義母が亡くなってすぐに再婚を決めた義父を、私達はどうしても理解出来なくて、私達が理解しなくても再婚した義父の、その相手をどうしても受け入れられなくて、家族関係は崩壊した。
娘だけが、義父と私達との唯一の鎹だった。
娘には高価なピアノも買ってくれたし、学費も出してくれた義父。
義父を言いなりにする娘の事を、再婚相手の人は忌忌しく思っただろう。
10年前の2011年3月、東日本大震災と原発事故に日本が大混乱する中、娘は予定していた卒業旅行に島根へ飛んだ。
義父はそれはそれは喜んで、娘と娘の友人達を手厚くもてなした。
観光地を巡る運転手を買って出て、地元の高級料亭にも連れて行ってくれたそうだ。
しかし、再婚相手の人は嫌なら来なければいいのに付いて来て、始終不機嫌だったらしい。
娘は辟易して、鎹の役などもう御免だと思ったのだろう。
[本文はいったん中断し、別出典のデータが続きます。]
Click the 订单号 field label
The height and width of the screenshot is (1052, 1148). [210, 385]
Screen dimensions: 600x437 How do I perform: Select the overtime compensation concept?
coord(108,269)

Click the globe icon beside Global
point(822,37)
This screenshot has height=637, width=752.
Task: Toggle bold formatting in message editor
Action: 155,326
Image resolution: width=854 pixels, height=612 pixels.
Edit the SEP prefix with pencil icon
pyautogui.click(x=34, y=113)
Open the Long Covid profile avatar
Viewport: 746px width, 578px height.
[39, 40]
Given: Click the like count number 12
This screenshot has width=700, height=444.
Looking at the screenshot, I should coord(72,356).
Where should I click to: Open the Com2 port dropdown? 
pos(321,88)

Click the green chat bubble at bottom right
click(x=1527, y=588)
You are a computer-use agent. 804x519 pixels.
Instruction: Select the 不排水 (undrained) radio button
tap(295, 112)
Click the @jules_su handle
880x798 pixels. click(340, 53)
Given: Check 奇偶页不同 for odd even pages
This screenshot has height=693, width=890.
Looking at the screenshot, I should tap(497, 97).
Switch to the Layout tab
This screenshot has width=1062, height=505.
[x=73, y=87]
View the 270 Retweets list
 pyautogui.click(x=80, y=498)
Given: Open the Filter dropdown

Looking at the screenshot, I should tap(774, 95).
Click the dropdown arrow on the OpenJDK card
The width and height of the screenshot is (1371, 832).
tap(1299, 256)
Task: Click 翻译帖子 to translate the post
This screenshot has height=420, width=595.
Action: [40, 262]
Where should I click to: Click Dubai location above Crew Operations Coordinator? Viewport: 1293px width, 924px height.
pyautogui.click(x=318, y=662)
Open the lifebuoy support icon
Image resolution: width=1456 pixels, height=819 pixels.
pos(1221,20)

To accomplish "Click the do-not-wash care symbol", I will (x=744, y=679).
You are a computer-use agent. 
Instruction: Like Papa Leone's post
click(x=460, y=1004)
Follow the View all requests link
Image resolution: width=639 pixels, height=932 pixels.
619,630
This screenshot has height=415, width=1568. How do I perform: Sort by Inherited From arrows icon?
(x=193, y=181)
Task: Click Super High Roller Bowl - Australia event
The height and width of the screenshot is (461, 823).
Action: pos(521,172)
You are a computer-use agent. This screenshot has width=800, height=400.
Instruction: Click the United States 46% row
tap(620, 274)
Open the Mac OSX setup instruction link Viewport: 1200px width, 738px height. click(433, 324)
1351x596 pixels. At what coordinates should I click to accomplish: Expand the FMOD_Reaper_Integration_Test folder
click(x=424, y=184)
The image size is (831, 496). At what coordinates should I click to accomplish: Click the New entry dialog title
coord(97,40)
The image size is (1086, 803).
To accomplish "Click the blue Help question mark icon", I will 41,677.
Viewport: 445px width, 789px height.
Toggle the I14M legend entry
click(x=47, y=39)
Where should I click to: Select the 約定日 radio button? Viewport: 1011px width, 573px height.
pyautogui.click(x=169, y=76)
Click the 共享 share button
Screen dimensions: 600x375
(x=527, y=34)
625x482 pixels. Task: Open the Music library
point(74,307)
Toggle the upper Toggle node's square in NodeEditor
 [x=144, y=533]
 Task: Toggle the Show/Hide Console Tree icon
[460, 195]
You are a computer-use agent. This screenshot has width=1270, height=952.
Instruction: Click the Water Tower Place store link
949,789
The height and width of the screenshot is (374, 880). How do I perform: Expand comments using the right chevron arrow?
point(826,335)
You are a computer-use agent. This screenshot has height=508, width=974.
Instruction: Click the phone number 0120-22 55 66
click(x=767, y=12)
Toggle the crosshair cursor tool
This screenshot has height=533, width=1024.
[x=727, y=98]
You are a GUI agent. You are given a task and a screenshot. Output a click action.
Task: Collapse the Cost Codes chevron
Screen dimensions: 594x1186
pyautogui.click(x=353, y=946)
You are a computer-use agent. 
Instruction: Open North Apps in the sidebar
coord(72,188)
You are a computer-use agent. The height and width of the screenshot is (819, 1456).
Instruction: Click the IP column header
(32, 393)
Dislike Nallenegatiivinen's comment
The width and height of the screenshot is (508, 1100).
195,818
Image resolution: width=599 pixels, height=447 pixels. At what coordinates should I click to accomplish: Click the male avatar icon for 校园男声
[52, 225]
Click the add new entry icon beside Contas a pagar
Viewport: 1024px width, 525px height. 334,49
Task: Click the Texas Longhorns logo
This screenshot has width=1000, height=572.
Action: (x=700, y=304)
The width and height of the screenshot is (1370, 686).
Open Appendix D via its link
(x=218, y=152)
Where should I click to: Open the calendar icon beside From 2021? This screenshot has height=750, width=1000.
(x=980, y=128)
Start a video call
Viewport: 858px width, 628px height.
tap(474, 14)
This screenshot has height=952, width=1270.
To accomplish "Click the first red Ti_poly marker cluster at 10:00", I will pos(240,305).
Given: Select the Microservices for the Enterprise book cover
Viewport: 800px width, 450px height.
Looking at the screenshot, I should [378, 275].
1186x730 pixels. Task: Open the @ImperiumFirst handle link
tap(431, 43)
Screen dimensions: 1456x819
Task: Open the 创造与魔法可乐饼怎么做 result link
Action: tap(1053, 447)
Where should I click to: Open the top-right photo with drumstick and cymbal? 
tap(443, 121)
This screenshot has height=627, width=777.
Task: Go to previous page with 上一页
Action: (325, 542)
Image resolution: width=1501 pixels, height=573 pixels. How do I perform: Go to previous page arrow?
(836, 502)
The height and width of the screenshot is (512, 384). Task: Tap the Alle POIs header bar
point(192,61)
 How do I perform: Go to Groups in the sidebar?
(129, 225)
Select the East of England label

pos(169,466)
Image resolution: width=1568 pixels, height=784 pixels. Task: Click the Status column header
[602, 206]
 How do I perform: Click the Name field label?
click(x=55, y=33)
孫娘として祖父に甘えたのは、これが最後となった。
そして、私は心も身体も病んで、煩わしい物事を一切シャットアウトしなければ到底生きていけなかったから、いい嫁のフリをやめて義父母をも拒絶した。
義父と再婚相手の人は、関係が次第に悪化した様子だった。私は(それ見たことか)としか思わなかった。
人生の10年は、短くてあっという間のようで、こんなにも変わるものなのか。
10年前にはあんなに元気溌剌で、校長職を退職後も地元の子らに勉強と習字を教え、書物と書と園芸と、地域活動に熱心だった義父。スポーツマンで体格の良い義父が延命装置に繋がれた結果、まるで枯れ木のように痩せ細り、骨と皮になって、死んだ。
義父の父も母も長寿の家系で百近くまで生きたから、義父もまだまだ長く生きるだろうと思い込んでいた。
「呆けて、チューブに繋がれて、長く生きるのは嫌だ」と、語っていた生前の義父。
そうまでして生きていたくはないと言っていた、正にその姿になってしまった。
だから義父は、亡くなって、チューブを外された顔は穏やかで、あの優しい目を瞑ったまま、もう何も語らないから寂しいけれど、悲しくはない。
お義父さん、お疲れさまでした。
馬の骨の産んだ娘を、たくさん愛してくれてありがとうね。
大喧嘩もしたけれど、本当は好きでした。お義父さん。